[Collected data]
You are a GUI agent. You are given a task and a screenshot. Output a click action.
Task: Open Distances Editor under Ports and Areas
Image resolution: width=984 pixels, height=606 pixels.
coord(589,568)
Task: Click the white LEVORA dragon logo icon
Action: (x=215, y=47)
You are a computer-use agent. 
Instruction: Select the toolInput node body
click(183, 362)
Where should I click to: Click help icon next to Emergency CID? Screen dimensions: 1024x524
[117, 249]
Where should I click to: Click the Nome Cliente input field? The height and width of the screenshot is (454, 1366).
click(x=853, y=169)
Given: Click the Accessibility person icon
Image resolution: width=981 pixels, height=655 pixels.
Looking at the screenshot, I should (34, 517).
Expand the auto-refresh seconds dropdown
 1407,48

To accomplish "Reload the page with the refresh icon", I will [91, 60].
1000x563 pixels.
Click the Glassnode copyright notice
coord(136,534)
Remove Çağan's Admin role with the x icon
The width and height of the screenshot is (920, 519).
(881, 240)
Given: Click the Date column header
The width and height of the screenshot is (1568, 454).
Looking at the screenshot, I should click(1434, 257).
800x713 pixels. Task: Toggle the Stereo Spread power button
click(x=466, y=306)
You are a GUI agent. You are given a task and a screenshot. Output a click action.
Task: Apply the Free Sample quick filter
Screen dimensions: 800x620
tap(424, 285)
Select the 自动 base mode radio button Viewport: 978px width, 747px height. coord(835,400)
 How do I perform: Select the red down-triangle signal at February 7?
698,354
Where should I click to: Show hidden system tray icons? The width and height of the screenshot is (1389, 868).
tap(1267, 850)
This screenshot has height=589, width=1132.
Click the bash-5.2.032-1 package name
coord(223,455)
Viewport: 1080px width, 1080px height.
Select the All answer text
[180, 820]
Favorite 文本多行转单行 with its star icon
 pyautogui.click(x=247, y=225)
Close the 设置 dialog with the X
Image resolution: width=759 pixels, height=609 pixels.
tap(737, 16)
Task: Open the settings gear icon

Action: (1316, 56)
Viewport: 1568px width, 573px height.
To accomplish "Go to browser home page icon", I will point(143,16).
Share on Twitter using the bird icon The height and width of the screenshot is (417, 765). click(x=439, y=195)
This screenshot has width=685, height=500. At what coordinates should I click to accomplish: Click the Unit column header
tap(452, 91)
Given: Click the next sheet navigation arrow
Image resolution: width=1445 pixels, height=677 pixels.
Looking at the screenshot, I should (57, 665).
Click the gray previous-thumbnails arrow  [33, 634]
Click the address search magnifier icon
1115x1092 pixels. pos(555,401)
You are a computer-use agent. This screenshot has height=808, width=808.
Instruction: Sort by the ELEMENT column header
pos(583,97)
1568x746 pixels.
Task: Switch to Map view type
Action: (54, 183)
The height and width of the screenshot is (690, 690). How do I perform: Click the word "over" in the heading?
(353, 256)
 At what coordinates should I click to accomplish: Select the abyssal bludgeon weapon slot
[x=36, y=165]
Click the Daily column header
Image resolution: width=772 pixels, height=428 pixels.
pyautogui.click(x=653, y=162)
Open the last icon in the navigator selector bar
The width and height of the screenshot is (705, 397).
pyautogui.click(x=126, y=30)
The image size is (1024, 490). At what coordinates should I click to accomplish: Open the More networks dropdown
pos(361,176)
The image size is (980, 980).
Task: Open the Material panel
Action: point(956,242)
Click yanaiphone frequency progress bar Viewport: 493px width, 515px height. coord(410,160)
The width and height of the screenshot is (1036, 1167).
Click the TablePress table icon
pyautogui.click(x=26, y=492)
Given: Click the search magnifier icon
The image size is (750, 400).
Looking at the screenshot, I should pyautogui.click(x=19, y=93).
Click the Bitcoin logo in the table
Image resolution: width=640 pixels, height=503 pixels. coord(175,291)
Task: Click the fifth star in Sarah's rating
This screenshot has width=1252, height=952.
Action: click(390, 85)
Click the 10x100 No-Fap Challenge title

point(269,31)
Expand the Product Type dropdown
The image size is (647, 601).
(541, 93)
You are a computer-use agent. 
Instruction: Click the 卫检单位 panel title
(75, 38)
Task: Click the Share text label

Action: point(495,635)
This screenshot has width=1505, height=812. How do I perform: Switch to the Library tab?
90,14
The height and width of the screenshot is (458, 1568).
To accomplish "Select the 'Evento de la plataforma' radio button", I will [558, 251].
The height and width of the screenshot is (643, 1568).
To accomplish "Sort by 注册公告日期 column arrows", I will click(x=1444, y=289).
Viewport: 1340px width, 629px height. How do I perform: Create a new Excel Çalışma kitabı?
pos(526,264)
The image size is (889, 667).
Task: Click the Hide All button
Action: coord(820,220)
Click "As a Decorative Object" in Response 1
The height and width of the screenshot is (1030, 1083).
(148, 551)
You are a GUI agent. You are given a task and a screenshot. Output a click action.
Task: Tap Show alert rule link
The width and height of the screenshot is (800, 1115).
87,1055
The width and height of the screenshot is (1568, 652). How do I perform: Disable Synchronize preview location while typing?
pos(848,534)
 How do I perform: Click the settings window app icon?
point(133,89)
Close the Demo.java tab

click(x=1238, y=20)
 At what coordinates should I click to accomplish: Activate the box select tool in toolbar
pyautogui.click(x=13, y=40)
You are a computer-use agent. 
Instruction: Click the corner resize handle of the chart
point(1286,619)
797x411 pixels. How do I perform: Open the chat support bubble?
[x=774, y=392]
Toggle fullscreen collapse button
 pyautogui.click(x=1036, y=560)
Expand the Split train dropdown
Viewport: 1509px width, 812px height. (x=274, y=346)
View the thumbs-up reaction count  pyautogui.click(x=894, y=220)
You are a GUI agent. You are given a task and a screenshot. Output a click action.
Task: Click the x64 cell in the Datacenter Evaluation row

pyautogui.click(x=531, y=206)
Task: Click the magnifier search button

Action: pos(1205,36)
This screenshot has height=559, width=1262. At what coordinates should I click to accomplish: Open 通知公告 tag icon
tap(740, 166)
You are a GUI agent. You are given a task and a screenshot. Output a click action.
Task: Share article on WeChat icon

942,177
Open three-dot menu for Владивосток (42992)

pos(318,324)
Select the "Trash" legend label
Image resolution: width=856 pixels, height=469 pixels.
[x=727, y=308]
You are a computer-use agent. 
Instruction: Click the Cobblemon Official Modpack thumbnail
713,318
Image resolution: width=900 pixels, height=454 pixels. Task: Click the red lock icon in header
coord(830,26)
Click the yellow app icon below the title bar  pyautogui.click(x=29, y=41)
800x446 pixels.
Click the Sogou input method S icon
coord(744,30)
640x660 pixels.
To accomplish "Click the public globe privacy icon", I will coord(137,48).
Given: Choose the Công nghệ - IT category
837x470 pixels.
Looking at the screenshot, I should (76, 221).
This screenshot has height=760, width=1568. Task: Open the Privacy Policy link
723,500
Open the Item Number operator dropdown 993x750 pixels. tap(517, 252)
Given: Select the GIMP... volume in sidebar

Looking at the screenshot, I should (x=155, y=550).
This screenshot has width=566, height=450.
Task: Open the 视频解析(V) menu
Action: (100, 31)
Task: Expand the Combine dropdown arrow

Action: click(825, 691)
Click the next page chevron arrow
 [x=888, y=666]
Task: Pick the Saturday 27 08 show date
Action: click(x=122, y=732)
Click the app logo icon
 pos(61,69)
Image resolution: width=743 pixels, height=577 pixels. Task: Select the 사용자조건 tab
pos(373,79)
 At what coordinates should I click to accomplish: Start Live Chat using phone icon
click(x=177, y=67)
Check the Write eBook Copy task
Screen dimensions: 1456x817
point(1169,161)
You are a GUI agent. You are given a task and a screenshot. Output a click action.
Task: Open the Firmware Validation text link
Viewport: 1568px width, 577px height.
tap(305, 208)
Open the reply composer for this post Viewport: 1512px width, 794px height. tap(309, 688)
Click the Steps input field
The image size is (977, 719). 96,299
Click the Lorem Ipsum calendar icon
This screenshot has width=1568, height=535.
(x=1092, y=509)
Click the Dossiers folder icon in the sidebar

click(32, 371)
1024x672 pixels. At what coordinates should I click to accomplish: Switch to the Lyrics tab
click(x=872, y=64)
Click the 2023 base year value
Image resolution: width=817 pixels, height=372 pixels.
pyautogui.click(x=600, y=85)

§ **Required work**:
Produce only the lines from the line containing "Given: Click the Date column header" through the line containing "Select the 自动", inclusive of both, exactly as they stand in the entries above.

§ **Result of this task**:
Given: Click the Date column header
The width and height of the screenshot is (1568, 454).
Looking at the screenshot, I should click(1434, 257).
800x713 pixels. Task: Toggle the Stereo Spread power button
click(x=466, y=306)
You are a GUI agent. You are given a task and a screenshot. Output a click action.
Task: Apply the Free Sample quick filter
Screen dimensions: 800x620
tap(424, 285)
Select the 自动 base mode radio button Viewport: 978px width, 747px height. coord(835,400)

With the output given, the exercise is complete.